L'histoire des sciences a, d'une manière générale, négligé l'étude des polémiques scientifiques. Tout au plus a-t-on accordé de l'attention à certaines polémiques célèbres, soit parce qu'elles ont accompagné des révolutions scientifiques (au sens kuhnien du terme) (1), soit parce qu'elles ont révélé le côté « humain » (souvent trop humain) des grands scientifiques. Autrement dit, les polémiques ont été considérées comme des phénomènes soit exceptionnels (dans les longues périodes de « science normale» , il n'en existe pas), soit marginaux par rapport au contenu des théories scientifiques (quelle importance autre que personnelle ou politique aurait la dispute amère entre Leibniz et Newton au su et de l'invention du calcul infinitésimal ?).

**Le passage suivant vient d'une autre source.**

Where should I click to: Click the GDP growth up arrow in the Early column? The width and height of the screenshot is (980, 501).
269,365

Cette appréciation du nombre et du rôle des polémiques change peu à peu, comme le montre le fait même que les organisateurs de ce Dictionnaire ont estimé nécessaire de leur dédier un chapitre. Plusieurs études récentes – sociologiques, historiques et même épistémologiques – portent d'ailleurs explicitement sur ce sujet. Une histoire et une philosophie des sciences qui ne tiennent pas compte du rôle des polémiques dans la formation, l'évolution et l'évaluation des théories scientifiques sont non seulement incomplètes, mais également incapables de reconstruire le contenu de ces théories et d'expliquer comment se développe la « croissance du savoir»  scientifique. C'est ce que je tenterai de montrer ici, notamment en ce qui concerne la science classique.

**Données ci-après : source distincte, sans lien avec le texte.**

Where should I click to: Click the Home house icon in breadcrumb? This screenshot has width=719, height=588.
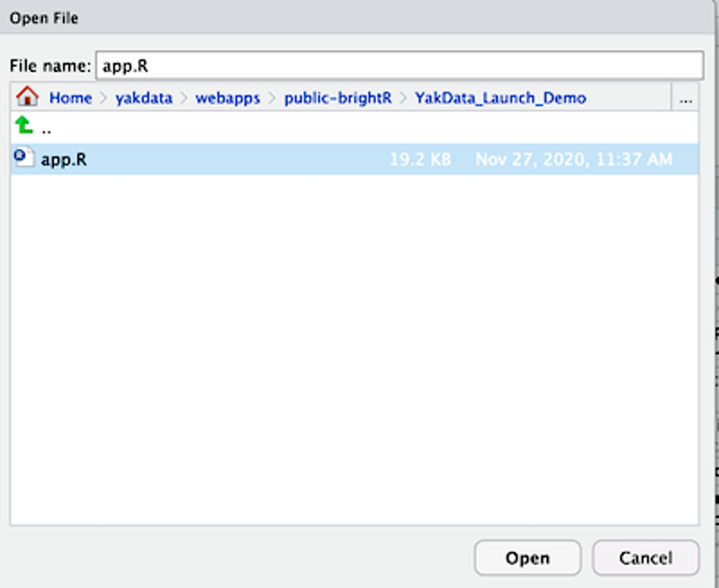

Pour comprendre le rôle de la polémique dans la science classique, il faut rappeler un des aspects fondamentaux de celle-ci – aspect qu'elle a sans doute légué à la science moderne, mais qu'elle a pratiqué avec une intensité que l'on tend à oublier. Il s'agit de son caractère dialogique (2). Les savants du XVIIe et du XVIIIe siècle, y compris ceux que leur tempérament incitait plutôt au travail solitaire, œuvrent dans un dialogue constant avec leurs confrères. La réflexion purement privée, dont les résultats étaient consignés par l'écriture et destinés à la postérité, fait place à l'échange direct ou indirect, coopératif ou polémique, avec des « collègues» , ainsi qu'avec un public non spécialisé, cultivé et très curieux des sciences. Ces échanges deviennent possibles grâce à la création d'un « forum»  qui permet la circulation des idées ainsi que le débat. Les correspondances (qui ne sont jamais tout à fait privées), les journaux savants, les académies, les concours, les défis, les démonstrations publiques des résultats expérimentaux, les salons, etc., deviennent une partie essentielle de l'activité scientifique. L'efficacité de ces moyens de circulation des idées est remarquable : les académies et les sociétés savantes tiennent des réunions parfois hebdomadaires et publient très rapidement les mémoires qui leur sont présentés : les journaux présentent, sans délai, les comptes rendus des ouvrages parus, et les répliques et les contre-répliques se succèdent, souvent à un intervalle de quelques mois à peine.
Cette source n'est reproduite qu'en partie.